Tidak perlu lagi kita mencari panutan lain.
Di hadapan kita ada sosok mulia, ibu bagi orang mukmin, istri yang setia lagi
taat, penentram hati suami. Sangat patut teladan bagi kaum hawa.
Nama dan Nasab Beliau
Beliau adalah Ath-Thahirah Ummul
Mu'minin Ummu Al-Qasim Khadijah binti Khuwailid bin Asad bin Abdul
Uzza bin Qushay bin Kilab Al-Quraisyiyah Al-Asadiyah. Beliau berasal dari Bani
Asad.
Ibu beliau adalah Fathimah binti Zaidah bin
Al-Asham bin Al-Haram bin Rawahah Al-'Amiriyah.
Ibnu
Ishaq menjelaskan bahwa nasab beliau dari jalur ayah bertemu dengan nasab
Rasulullah r
pada kakeknya yang bernama Qushay. Dia menempati urutan kakek keempat bagi
dirinya. [1]
Khadijah dilahirkan di rumah yang mulia dan terhormat pada tahun 68
sebelum hijrah (15 tahun sebelum Tahun Gajah). Khadijah tumbuh dalam lingkungan keluarga mulia hingga
beliau tumbuk menjadi sosok yang cerdas, teguh, dan berperangai luhur. Karena
itulah banyak laki-laki kaumnya yang menaruh simpati pada beliau.
Beliau mempunyai
saudara sepupu yang bernama Waraqah bin Naufal. Ia termasuk salah satu dari hanif di
Mekkah. Ia adalah sanak keluarga Khadijah yang tertua. Ia mengutuk bangsa Arab
yang menyembah patung dan melakukan penyimpangan dari kepercayaan nenek moyang
mereka (nabi Ibrahim dan Ismail).
Dkatakan bahwa Waraqah bin
Naufal menerjemahkan injil ke bahasa Arab. Tetapi yang benar adalh ia menulis
injil dengan bahasa Ibrani.[2]
Pada tahun 575 Masehi, beliau ditinggalkan ibunya.
Sepuluh tahun kemudian ayahnya, Khuwailid, menyusul. Sepeninggal kedua orang
tuanya, beliau dan saudara-saudaranya
mewarisi kekayaan keduanya.
Khuwailid wafat sebelum
perang Fijar.[3] Perang Fijar
terjadi saat Rasulullah r berusia 20 tahun.[4]
Kisah
Beliau di Masa Jahiliyah
Beliau menyadari bahwa kekayaan warisan menyimpan
bahaya. Kekayaan warisan dapat menjadikan seseorang lebih senang tinggal di
rumah dan berfoya-foya. Karenanya, beliau memutuskan untuk tidak menjadiksn
dirinya pengangguran. Kecerdasan dan keteguhannya mampu mengatasi godaan harta
hingga akhirnya beliau mengambil alih bisnis keluarganya.

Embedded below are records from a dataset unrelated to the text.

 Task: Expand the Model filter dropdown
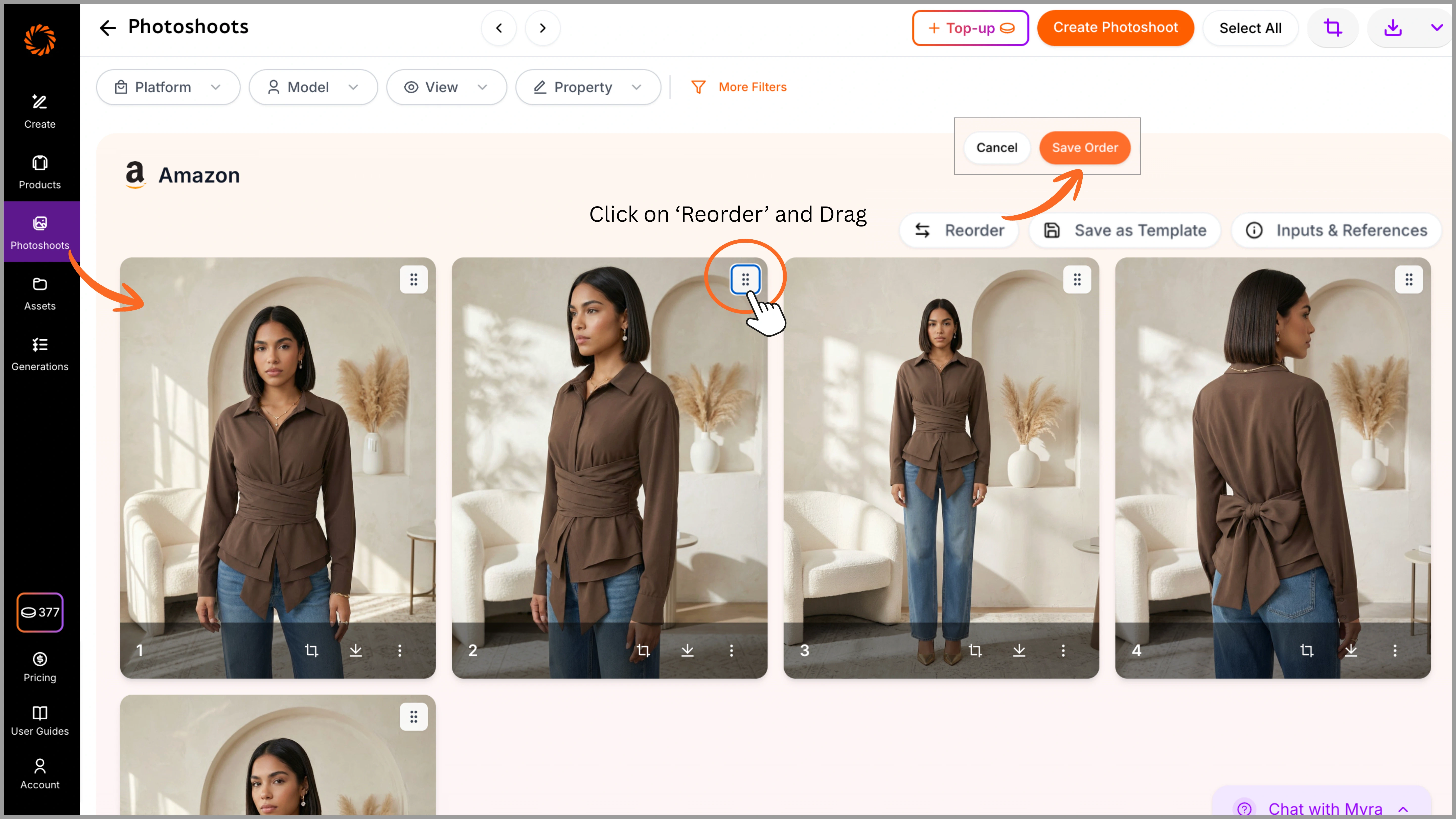(313, 86)
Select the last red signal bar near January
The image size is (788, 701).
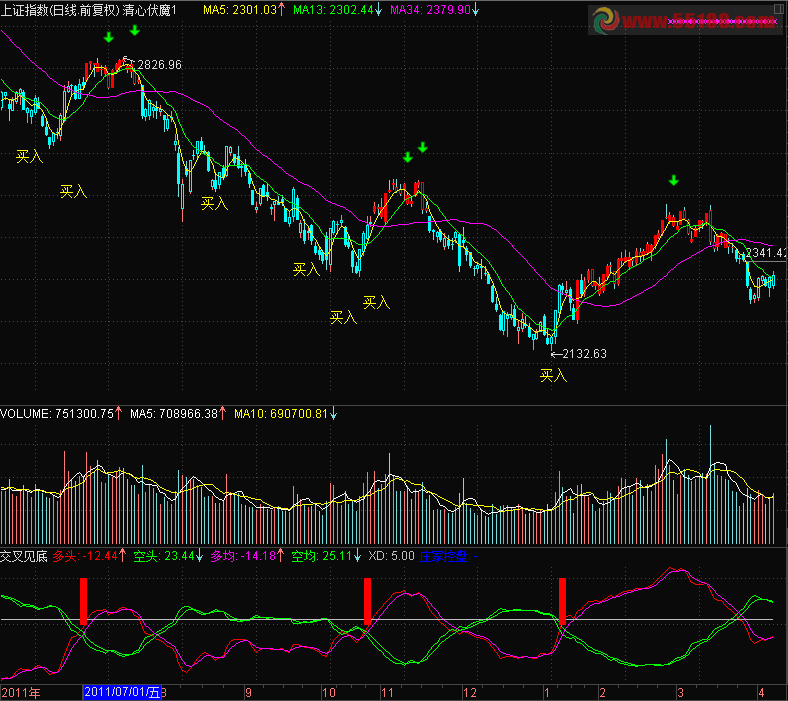[x=564, y=602]
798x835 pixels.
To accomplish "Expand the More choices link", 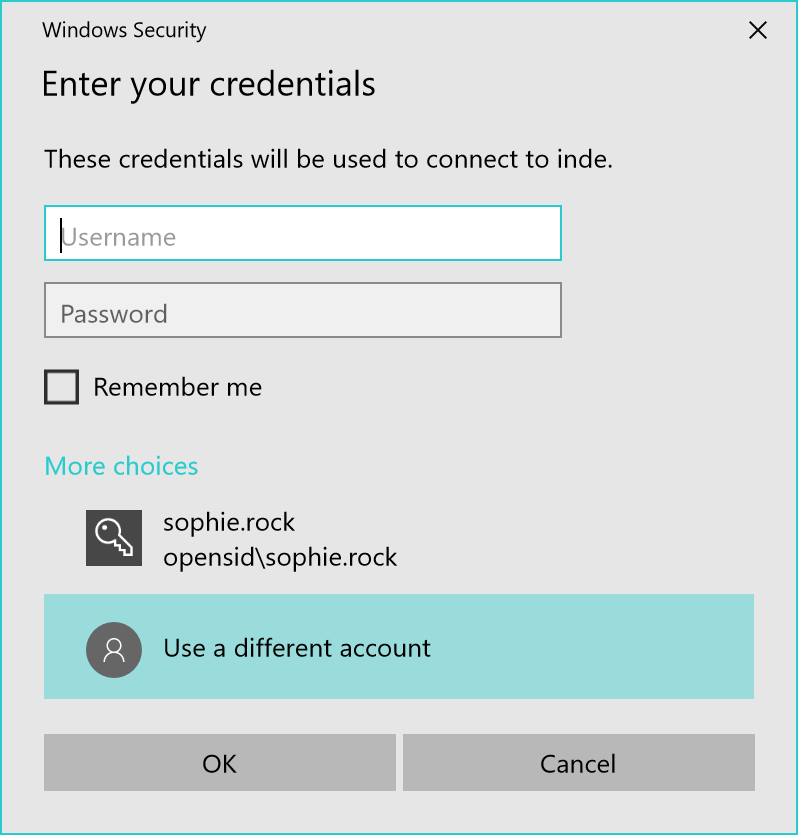I will 121,466.

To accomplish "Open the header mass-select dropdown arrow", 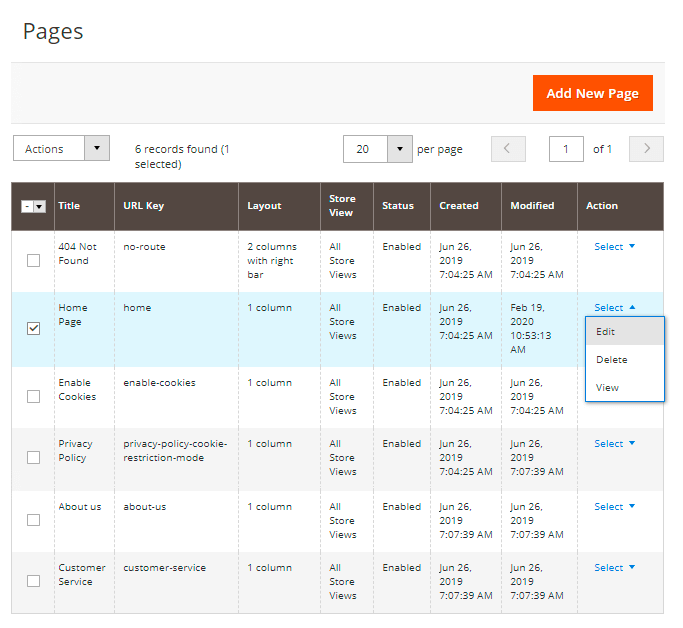I will click(40, 206).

Pada mulanya, beliau menikah dengan Abu Halah bin
Zurarah At-Tamimy. Pernikahan itu membuahkan dua orang anak yang bernama Halah
dan Hindun. Tak lama kemudian suaminya meninggal dunia dengan meninggalkan
kekayaan yang banyak juga perniagaan yang luas dan berkembang.

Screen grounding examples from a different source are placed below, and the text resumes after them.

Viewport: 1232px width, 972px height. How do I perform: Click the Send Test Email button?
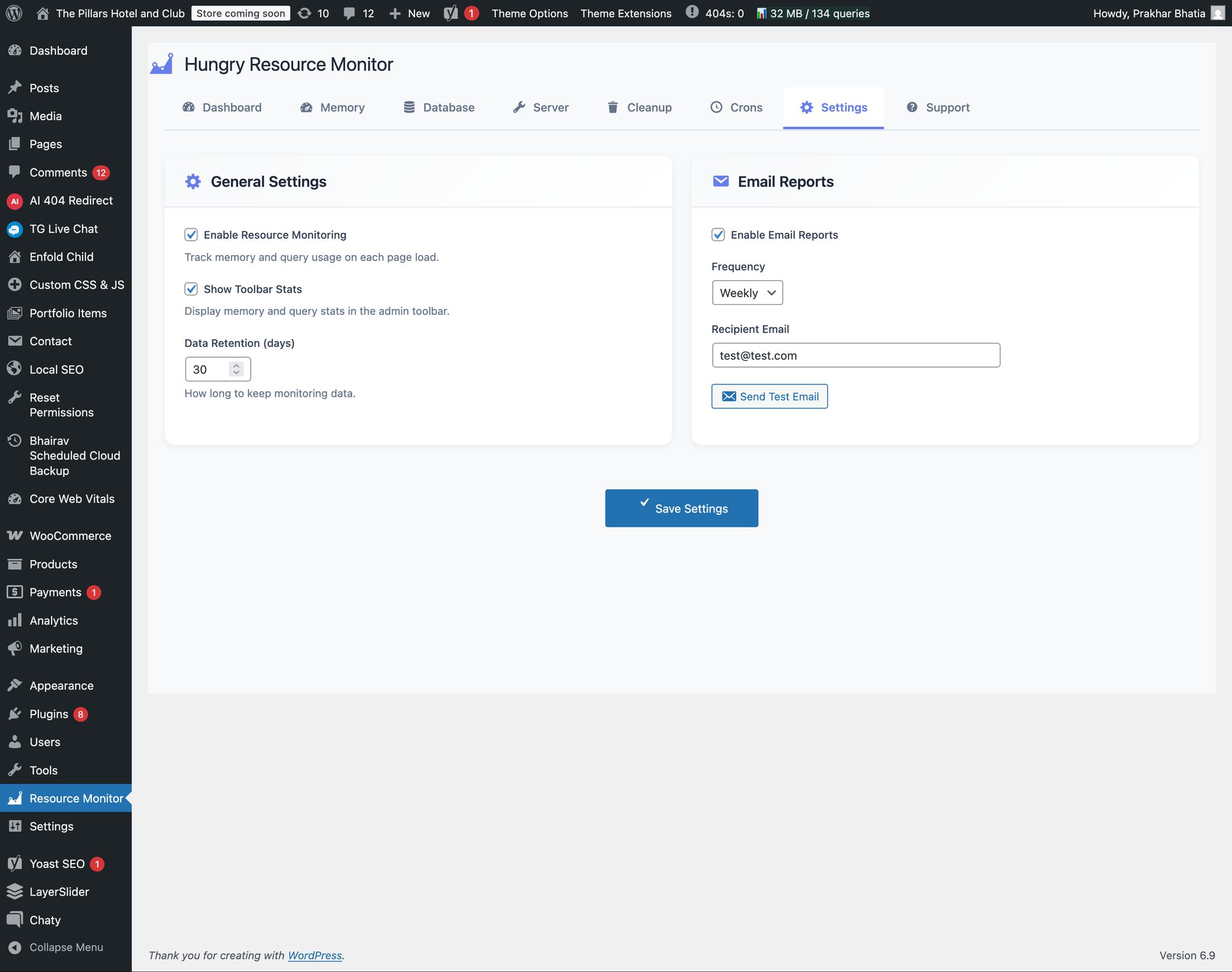[x=769, y=396]
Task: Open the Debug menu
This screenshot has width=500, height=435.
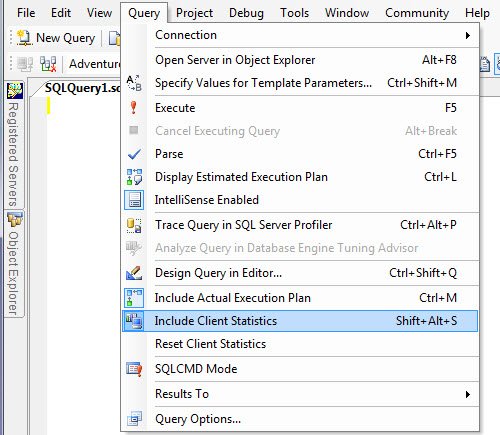Action: coord(246,13)
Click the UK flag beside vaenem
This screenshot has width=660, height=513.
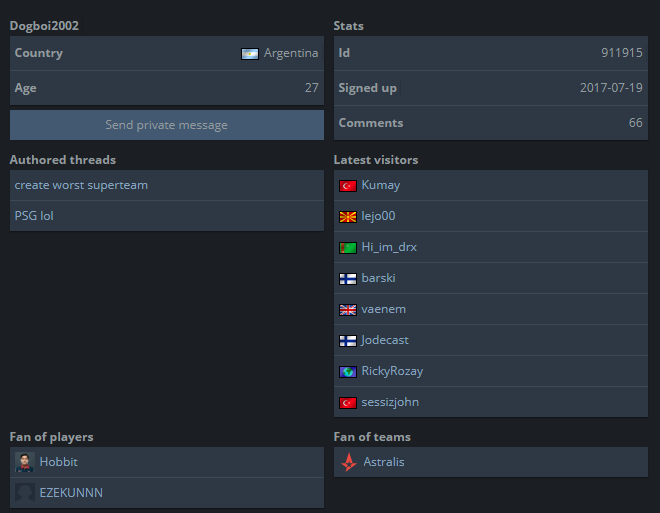click(348, 310)
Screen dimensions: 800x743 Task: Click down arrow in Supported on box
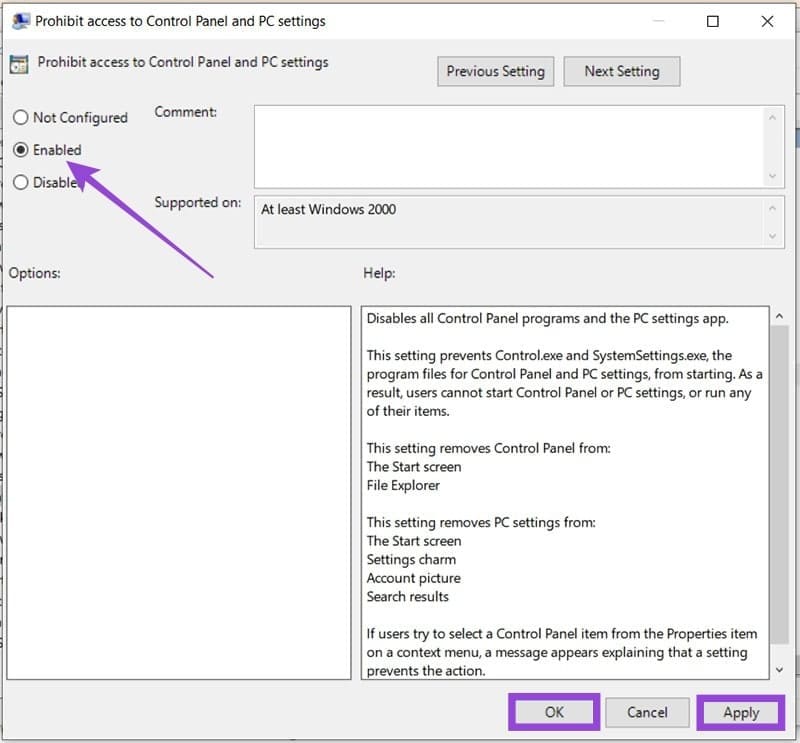(x=772, y=236)
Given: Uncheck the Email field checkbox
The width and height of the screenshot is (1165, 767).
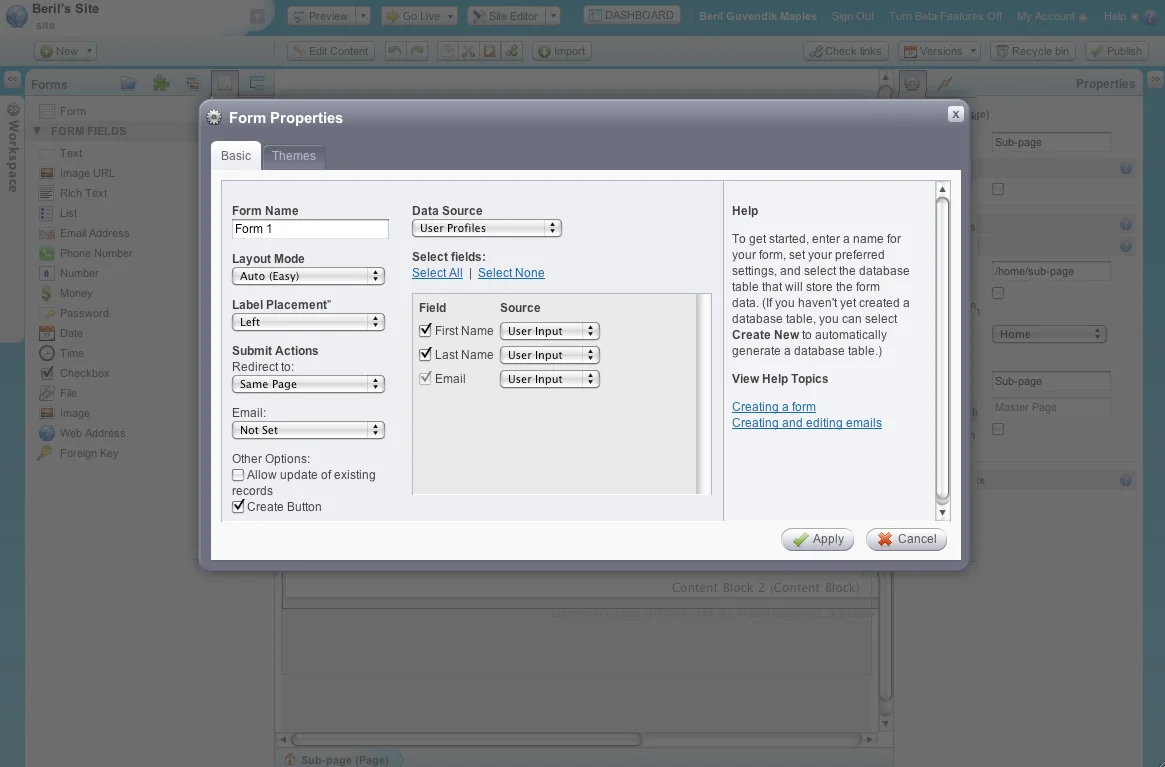Looking at the screenshot, I should 425,378.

Lalu beliau menikah lagi untuk yang kedua kalinya
dengan Atiq bin `A'id bin Abdullah bin Umar Al-Makhzumy. Lahir di Ummul Qura
(Makkah), 15 tahun sebelum Tahum Gajah. Dari suami kedua ini, beliau melahirkan
Hindun bin 'Atiq Selang beberapa waktu, suami keduanya pun meninggal. Suami
kedua beliau ini juga meninggalkan harta dan perniagaan.[5]
Dengan
demikian, saat itu beliau menjadi perempuan terkaya di kalangan Qurasy. Karenanya banyak pemuka dan bangsawan Qurasy yang
melamarnya. Namum beliau menolak dengan alasan bahwa perhatian beliau kala itu
hanya akan ditujukan untuk mendidik anak-anaknya. Juga dimungkinkan karena
beliau adalah saudagar yang kaya raya dan disegani sehingga beliau sangat sibuk
mengurus perniagaan.[6]
Para sejawatnya mengakui keberhasilah beliau. Ketika
itu mereka memanggil beliau dengan sebutan "Ratu Qurasy" dan
"Ratu Makkah". Beliau juga dijuluki Ath-Thahirah, yaitu
"yang bersih dan suci". Nama itu diberikan oleh bangsa Arab yang
notebena terkenal dengan kesombongan, keangkuhan, dan kebanggaannya sebagai
laki-laki. Karenanya perilaku beliau benar-benar patut diteladani hingga beliau
dapat menjadi terkenal di kalangan mereka.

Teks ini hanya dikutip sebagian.